Activity → Set down the material exactly, keeping every line whole.

Data for this exercise →
-.-.-
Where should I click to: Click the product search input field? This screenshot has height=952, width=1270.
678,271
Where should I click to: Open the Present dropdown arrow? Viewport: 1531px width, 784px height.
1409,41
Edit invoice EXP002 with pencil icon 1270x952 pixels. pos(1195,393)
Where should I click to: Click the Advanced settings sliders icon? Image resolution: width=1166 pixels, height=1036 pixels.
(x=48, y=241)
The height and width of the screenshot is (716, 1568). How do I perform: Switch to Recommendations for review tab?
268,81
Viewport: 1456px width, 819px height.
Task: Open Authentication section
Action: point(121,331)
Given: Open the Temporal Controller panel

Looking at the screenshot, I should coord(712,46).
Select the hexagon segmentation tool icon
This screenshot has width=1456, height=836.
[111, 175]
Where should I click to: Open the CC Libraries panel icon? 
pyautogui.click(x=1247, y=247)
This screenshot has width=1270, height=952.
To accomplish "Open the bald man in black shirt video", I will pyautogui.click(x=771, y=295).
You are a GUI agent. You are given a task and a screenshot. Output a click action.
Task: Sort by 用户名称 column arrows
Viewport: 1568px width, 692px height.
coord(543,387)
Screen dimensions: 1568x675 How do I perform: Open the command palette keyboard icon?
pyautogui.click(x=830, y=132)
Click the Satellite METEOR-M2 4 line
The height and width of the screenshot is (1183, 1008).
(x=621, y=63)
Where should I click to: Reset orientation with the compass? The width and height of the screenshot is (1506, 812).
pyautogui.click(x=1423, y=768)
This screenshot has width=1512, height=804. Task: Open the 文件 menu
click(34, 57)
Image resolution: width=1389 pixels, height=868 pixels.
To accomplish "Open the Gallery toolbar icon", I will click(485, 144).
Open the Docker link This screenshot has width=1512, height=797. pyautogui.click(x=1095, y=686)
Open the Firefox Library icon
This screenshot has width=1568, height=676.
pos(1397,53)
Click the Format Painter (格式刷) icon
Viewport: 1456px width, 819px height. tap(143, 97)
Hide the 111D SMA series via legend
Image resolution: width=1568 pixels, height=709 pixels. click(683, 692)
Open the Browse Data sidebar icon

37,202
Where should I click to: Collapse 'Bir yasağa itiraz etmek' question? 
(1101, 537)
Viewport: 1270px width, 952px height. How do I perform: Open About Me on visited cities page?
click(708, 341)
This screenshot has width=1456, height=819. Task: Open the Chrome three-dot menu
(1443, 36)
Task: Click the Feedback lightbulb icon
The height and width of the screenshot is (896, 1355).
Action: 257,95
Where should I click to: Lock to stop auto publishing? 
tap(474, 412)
-.-.-
Answer for the task →
Where should I click to: Click the product search input field? This screenshot has height=952, width=1270.
678,271
Where should I click to: Open the Present dropdown arrow? Viewport: 1531px width, 784px height.
1409,41
Edit invoice EXP002 with pencil icon 1270x952 pixels. pos(1195,393)
Where should I click to: Click the Advanced settings sliders icon? Image resolution: width=1166 pixels, height=1036 pixels.
(x=48, y=241)
The height and width of the screenshot is (716, 1568). How do I perform: Switch to Recommendations for review tab?
268,81
Viewport: 1456px width, 819px height.
Task: Open Authentication section
Action: point(121,331)
Given: Open the Temporal Controller panel

Looking at the screenshot, I should coord(712,46).
Select the hexagon segmentation tool icon
This screenshot has width=1456, height=836.
[111, 175]
Where should I click to: Open the CC Libraries panel icon? 
pyautogui.click(x=1247, y=247)
This screenshot has width=1270, height=952.
To accomplish "Open the bald man in black shirt video", I will pyautogui.click(x=771, y=295).
You are a GUI agent. You are given a task and a screenshot. Output a click action.
Task: Sort by 用户名称 column arrows
Viewport: 1568px width, 692px height.
coord(543,387)
Screen dimensions: 1568x675 How do I perform: Open the command palette keyboard icon?
pyautogui.click(x=830, y=132)
Click the Satellite METEOR-M2 4 line
The height and width of the screenshot is (1183, 1008).
(x=621, y=63)
Where should I click to: Reset orientation with the compass? The width and height of the screenshot is (1506, 812).
pyautogui.click(x=1423, y=768)
This screenshot has width=1512, height=804. Task: Open the 文件 menu
click(34, 57)
Image resolution: width=1389 pixels, height=868 pixels.
To accomplish "Open the Gallery toolbar icon", I will click(485, 144).
Open the Docker link This screenshot has width=1512, height=797. pyautogui.click(x=1095, y=686)
Open the Firefox Library icon
This screenshot has width=1568, height=676.
pos(1397,53)
Click the Format Painter (格式刷) icon
Viewport: 1456px width, 819px height. tap(143, 97)
Hide the 111D SMA series via legend
Image resolution: width=1568 pixels, height=709 pixels. click(683, 692)
Open the Browse Data sidebar icon

37,202
Where should I click to: Collapse 'Bir yasağa itiraz etmek' question? 
(1101, 537)
Viewport: 1270px width, 952px height. How do I perform: Open About Me on visited cities page?
click(708, 341)
This screenshot has width=1456, height=819. Task: Open the Chrome three-dot menu
(1443, 36)
Task: Click the Feedback lightbulb icon
The height and width of the screenshot is (896, 1355).
Action: 257,95
Where should I click to: Lock to stop auto publishing? 
tap(474, 412)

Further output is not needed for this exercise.